Denn wenn Sie hier eine Unterstützung suchen, lieber Herr Regierender Bürgermeister, dann können Sie diese in der Gleichstellungsfrage nur im Plenum finden, und ich werbe dafür – das habe ich die letzten Tage auch getan –, in dieser Frage den Fraktionszwang aufzuheben und eine offene Abstimmung zuzulassen.
Vielen Dank, Frau Pop! – Für die CDU-Fraktion ist kein weiterer Redner oder eine Rednerin angemeldet, von daher hat jetzt für die Linksfraktion noch einmal Herr Dr. Lederer das Wort. – Bitte sehr!
Frau Präsidentin! Meine sehr geehrten Damen und Herren! Es ist hier jetzt des Öfteren davon gesprochen worden, dass es sich morgen im Bundesrat um eine Abstimmung als Symbolpolitik handelt. Symbolpolitik – da wurde der Eindruck erweckt, Symbolik und Symbolpolitik und überhaupt Symbole seien etwas Schlechtes, dem mit richtiger, ernsthafter Sachpolitik begegnet werden müsse.

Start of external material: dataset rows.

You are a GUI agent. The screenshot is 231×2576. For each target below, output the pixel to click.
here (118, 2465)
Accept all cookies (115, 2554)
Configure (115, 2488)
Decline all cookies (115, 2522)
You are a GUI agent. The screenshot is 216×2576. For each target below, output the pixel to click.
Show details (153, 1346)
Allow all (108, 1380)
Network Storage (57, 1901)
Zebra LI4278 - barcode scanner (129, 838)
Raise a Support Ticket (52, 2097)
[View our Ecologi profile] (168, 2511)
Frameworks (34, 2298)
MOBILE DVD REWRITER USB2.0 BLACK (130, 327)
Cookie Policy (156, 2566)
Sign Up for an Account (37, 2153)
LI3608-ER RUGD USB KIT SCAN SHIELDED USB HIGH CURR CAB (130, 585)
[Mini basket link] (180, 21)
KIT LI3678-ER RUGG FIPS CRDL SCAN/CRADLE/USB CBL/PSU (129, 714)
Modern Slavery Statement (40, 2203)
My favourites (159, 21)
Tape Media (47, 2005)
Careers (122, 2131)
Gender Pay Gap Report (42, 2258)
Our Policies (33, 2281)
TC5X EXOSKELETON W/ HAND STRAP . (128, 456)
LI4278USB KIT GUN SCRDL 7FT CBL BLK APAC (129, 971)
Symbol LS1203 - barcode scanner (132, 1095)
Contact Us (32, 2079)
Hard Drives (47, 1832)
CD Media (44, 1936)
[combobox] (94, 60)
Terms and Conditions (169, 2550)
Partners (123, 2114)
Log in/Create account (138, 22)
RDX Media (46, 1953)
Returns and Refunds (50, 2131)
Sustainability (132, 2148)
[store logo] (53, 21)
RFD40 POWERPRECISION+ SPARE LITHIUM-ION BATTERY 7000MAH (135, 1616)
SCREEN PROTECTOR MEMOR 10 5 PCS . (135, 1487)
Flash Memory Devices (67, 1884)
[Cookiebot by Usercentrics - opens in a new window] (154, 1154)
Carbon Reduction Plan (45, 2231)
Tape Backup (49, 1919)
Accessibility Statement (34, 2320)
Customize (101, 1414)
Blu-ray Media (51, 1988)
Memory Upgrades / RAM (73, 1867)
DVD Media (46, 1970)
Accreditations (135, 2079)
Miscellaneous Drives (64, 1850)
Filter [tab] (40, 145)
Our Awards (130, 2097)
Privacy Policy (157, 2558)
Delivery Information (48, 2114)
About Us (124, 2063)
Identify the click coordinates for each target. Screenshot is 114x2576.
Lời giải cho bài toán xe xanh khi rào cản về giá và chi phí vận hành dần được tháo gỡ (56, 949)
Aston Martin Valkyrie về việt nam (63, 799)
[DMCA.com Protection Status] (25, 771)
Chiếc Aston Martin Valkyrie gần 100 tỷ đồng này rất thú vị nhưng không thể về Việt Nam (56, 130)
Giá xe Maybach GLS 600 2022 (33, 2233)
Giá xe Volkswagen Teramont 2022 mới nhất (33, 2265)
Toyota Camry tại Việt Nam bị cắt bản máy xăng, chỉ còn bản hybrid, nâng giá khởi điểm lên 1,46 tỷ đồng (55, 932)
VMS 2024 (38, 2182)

Politik besteht nicht zuletzt ganz oft genau daraus, nämlich aus Symbolik. Und Symbolik ist eben auch, mit Haltung für seine eigenen Überzeugungen einzustehen, und es war der Mut von vielen Männern und Frauen, die auch mit kämpferischen Symbolen die Gesellschaft vorangebracht haben. Daran sollten wir uns alle ein Beispiel nehmen.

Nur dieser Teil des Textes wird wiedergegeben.